§ **Work task**: I would like the line with "Open the 加币智利比索 currency pair" and every line after it, down to the end of the entries below, output exactly and without pictures.
[Start of Attachment]
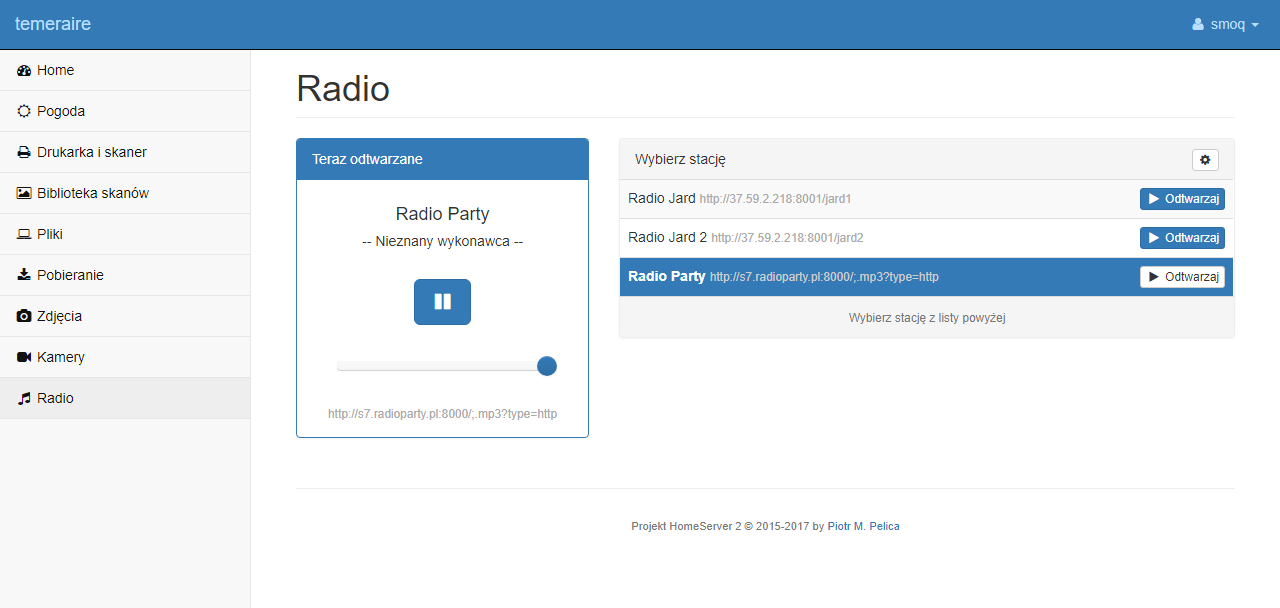Open station settings with the gear icon
The image size is (1280, 608).
(x=1205, y=160)
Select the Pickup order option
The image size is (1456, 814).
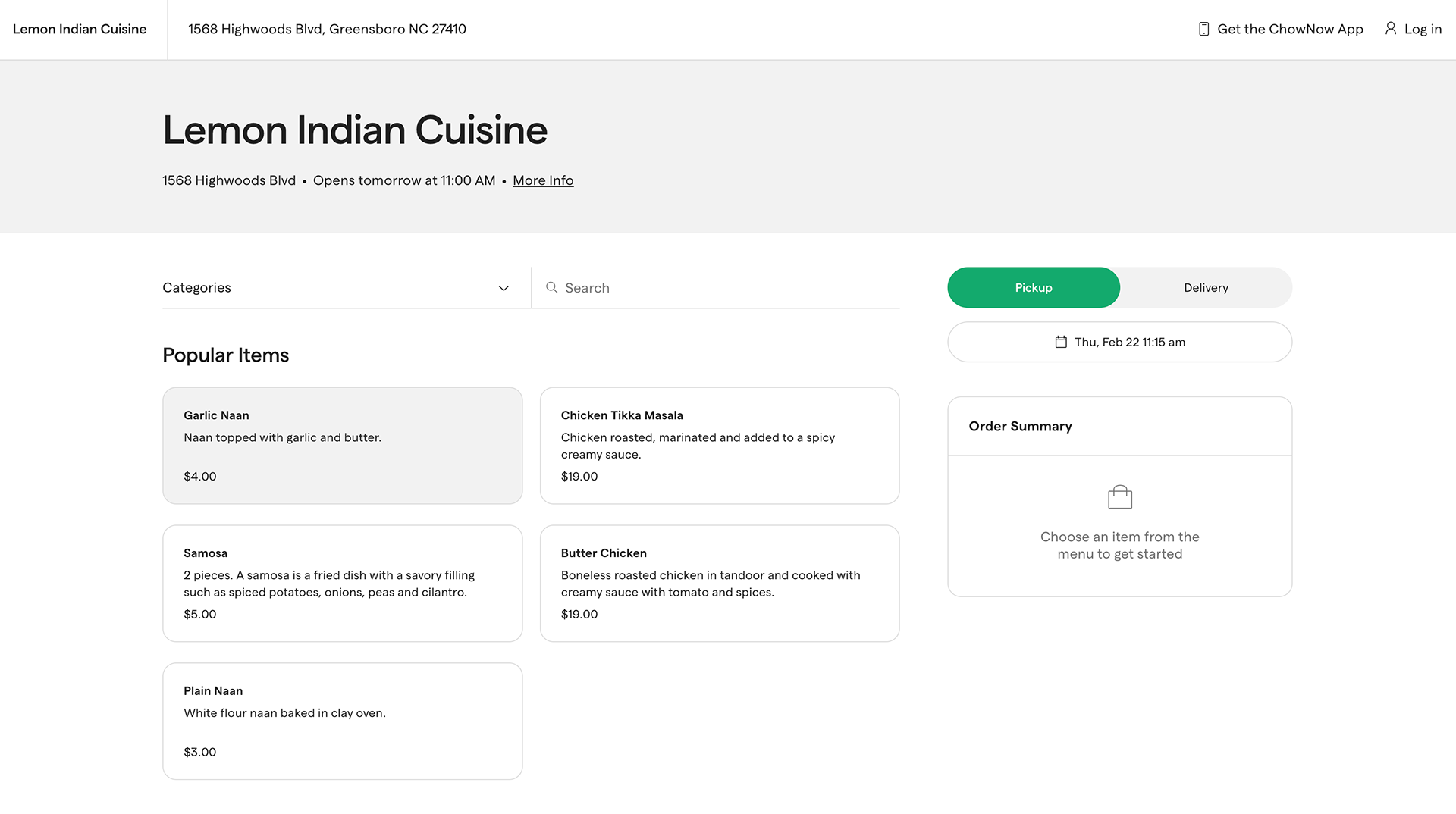[x=1034, y=287]
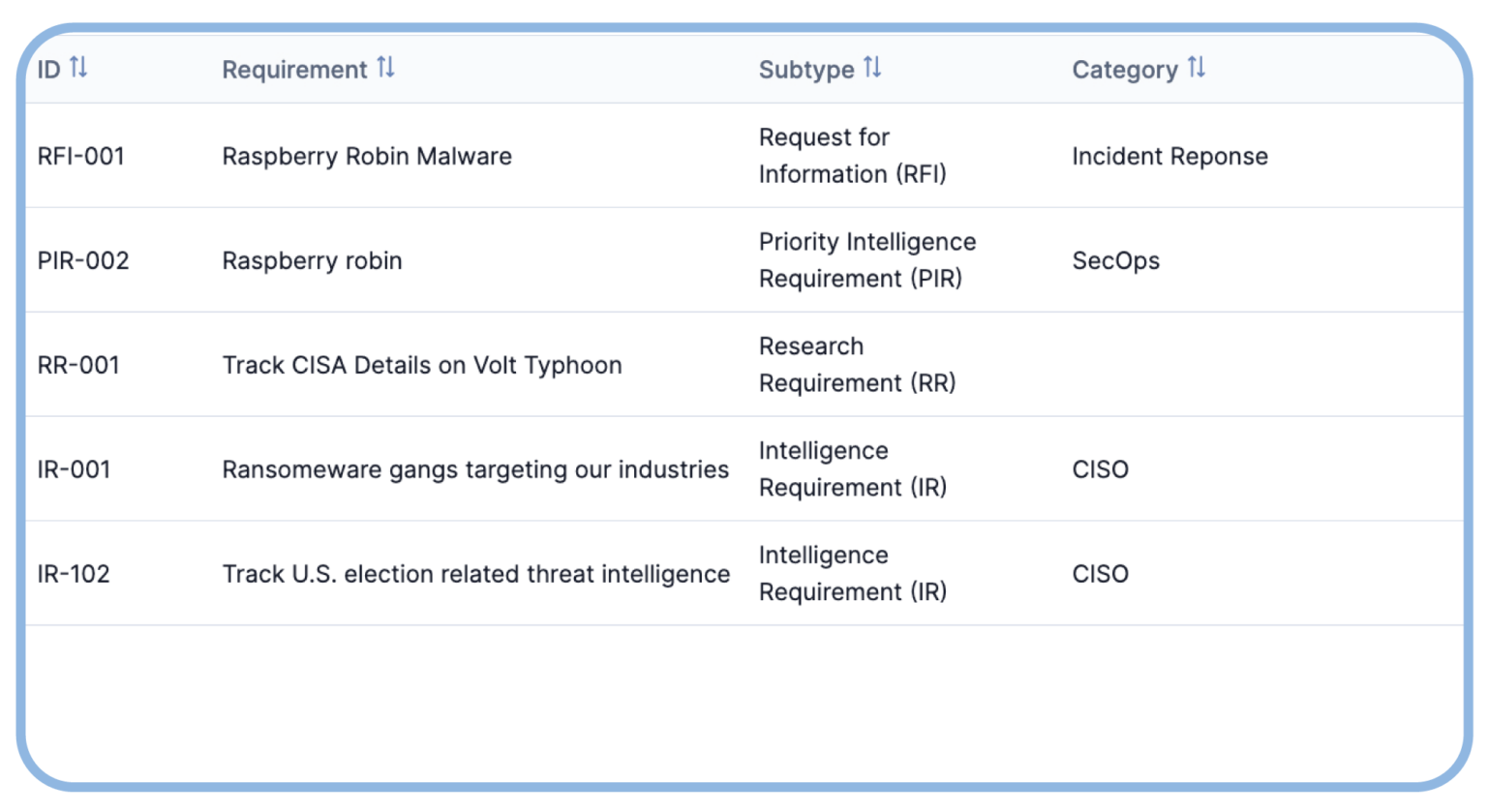This screenshot has height=812, width=1487.
Task: Click the upward sort arrow on ID
Action: (x=74, y=69)
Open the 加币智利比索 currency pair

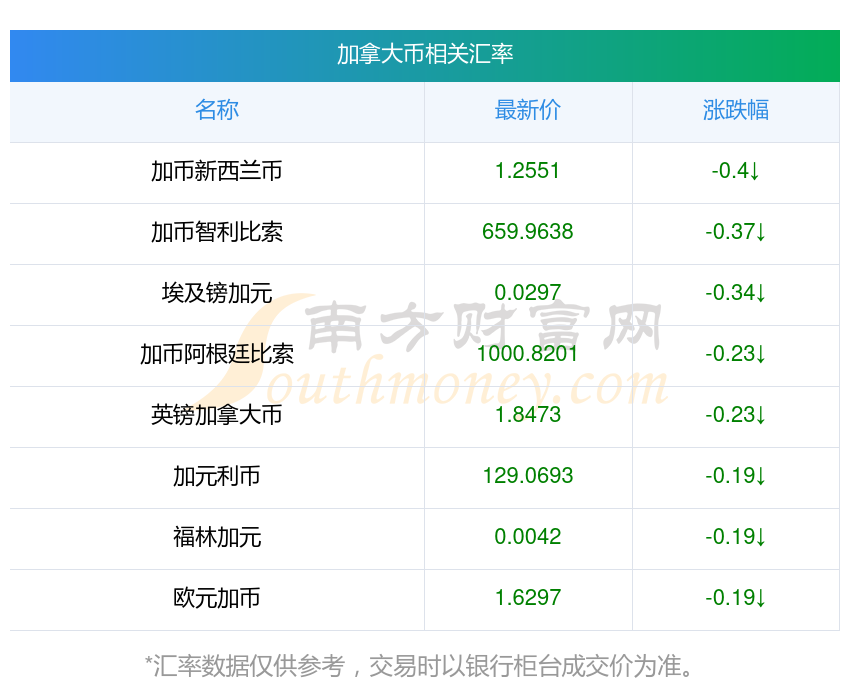[x=217, y=232]
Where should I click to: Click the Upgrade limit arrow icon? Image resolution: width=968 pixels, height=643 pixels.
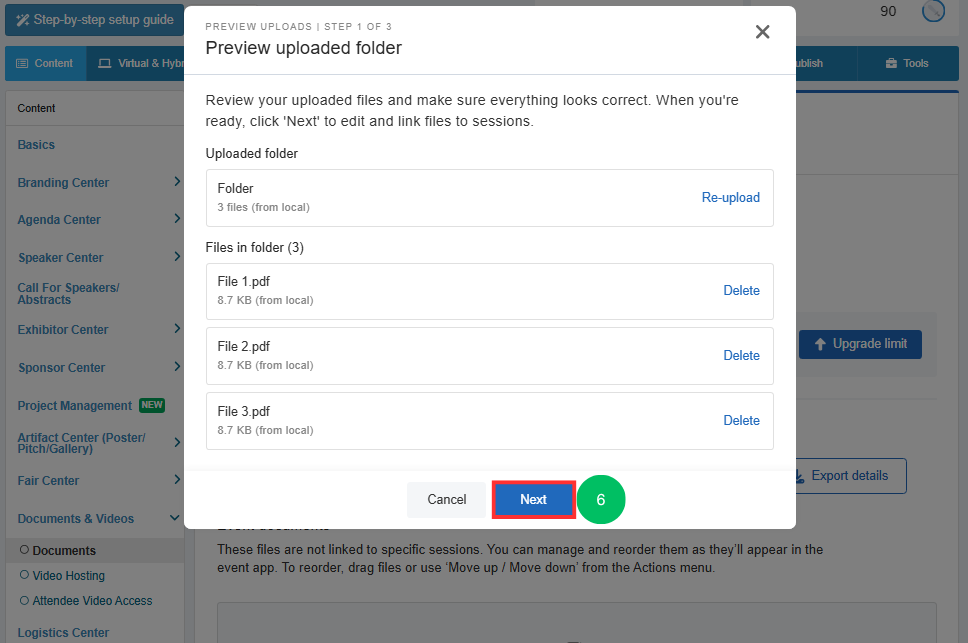click(820, 344)
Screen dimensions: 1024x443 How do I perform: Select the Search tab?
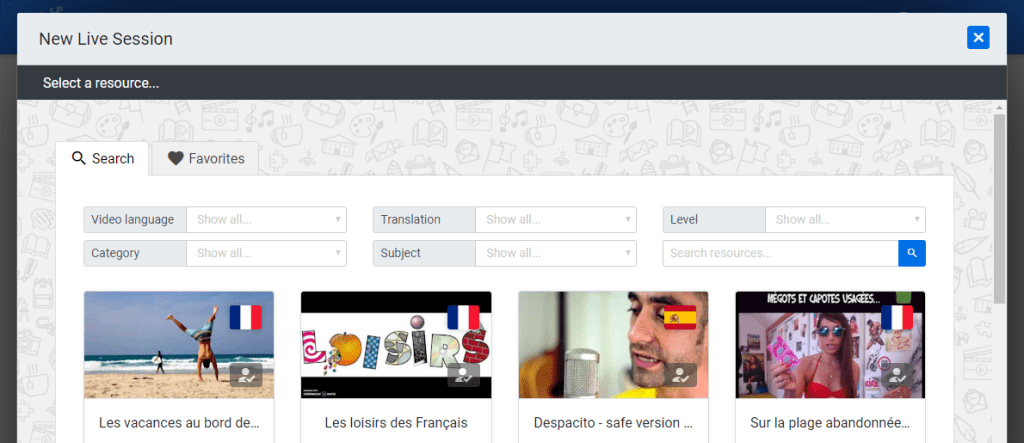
[End of Attachment]
§ **Answer section**:
Open the 加币智利比索 currency pair

[x=217, y=232]
Where should I click to: Click the Upgrade limit arrow icon? Image resolution: width=968 pixels, height=643 pixels.
click(820, 344)
Screen dimensions: 1024x443 How do I perform: Select the Search tab?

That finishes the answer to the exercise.